According to St. Hildegard (1098-1179), German Benedictine abbess, topaz was used to restore dimness of vision. To reach the desired effect the topaz had to be placed in wine for three days and three nights. After the topaz was removed, the wine could still be used for up to five days. The moistened topaz then had to be rubbed over the eyes, ensuring that the moisture gently touched the eyeball, before going to sleep.
One Roman physician of the fifteenth century was rumored to have cured those suffering from a plague by touching their infected sores with a topaz that belonged to two popes, Clement VI and Gregory II. The fact that this particular topaz came from two holy individuals strengthen their faith in the curative powers of the stone and that belief may have helped speed up their healing.
Giorgio Vasari (1514-1578) records the use of bloodstone to cure hemorrhages in his book, the "Lives of the Most Excellent Painters, Sculptors, and Architects."" When Luca Signorelli (1439-1521), an Italian Renaissance painter, was hanging one of his pictures in a church at Arezzo, he noticed that Giorgio Vasari, who was standing nearby, suddenly fainted from an apparent hemorrhage. Signorelli quickly took out a bloodstone amulet from his pocket and slid it across Vasari's shoulder blades. It was said that the bleeding stopped at once."
The Indians of New Spain have long used bloodstone for therapeutic purposes. Nicolas Monardes (1493-1588), a Spanish physicist, describes how they cut the bloodstone into heart-shaped pieces and how both the Spaniards and the Indians used it to stop the bleeding due to hemorrhages. The stone had to be immersed in cold water and held by the patient in his right hand, which would help clot the blood. The Franciscan friar Bernadino de Sahagun, a missionary to the Mexican Indians, wrote in 1576 how he cured many natives who were on the verge of death from hemorrhage, by making them hold a piece of bloodstone in their right hand.
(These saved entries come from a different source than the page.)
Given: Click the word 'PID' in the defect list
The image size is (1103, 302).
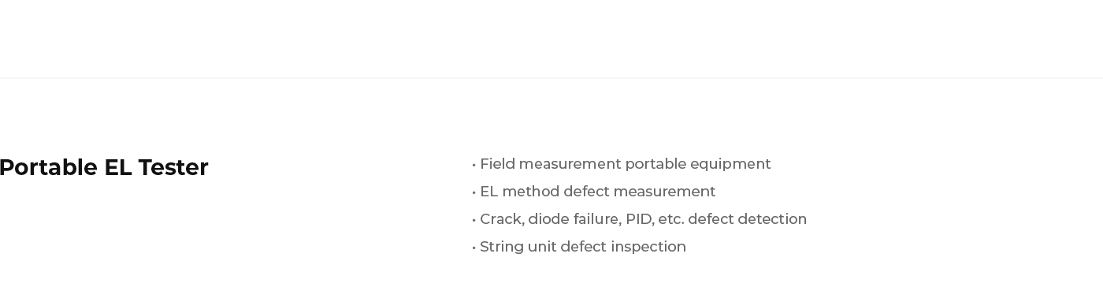Looking at the screenshot, I should (639, 219).
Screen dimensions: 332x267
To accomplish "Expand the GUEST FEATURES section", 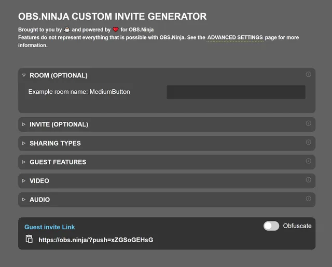I will pyautogui.click(x=58, y=162).
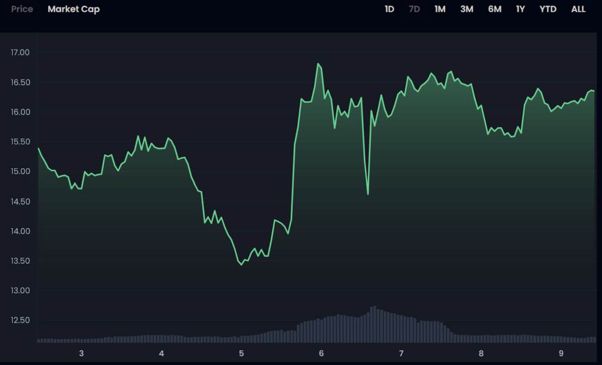Set chart range to 1M
The image size is (602, 365).
pyautogui.click(x=440, y=9)

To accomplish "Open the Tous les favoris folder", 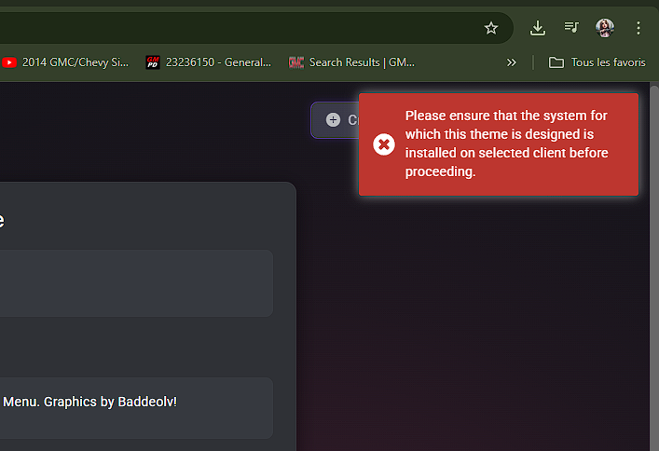I will pyautogui.click(x=597, y=62).
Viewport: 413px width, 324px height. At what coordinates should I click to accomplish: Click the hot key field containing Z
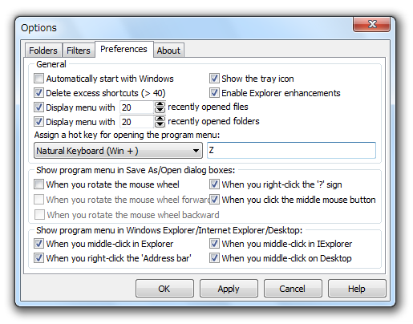click(291, 151)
Robert Boyle wrote about a gentleman he knew once who frequently suffered from a bloody nose. In his "Essay about the Origin and Virtues of Gems,"" (London, 1672, pp. 177-78) he described how this gentleman was instructed to wear a bloodstone amulet as a cure around his neck. From the time he put it on he was no longer afflicted with this condition. Every time he took it off, though, the bloody nose would return. When Boyle objected that this was a result of his imagination, his friend reminded him of a woman who became unconscious from loss of blood. When a bloodstone touched her, the bleeding stopped. Boyle continued to object, saying that the stone used did not even resemble a bloodstone. The bleeding may have been controlled from the coolness of the stone which helped congeal the blood, or simply because the bleeding had run its course."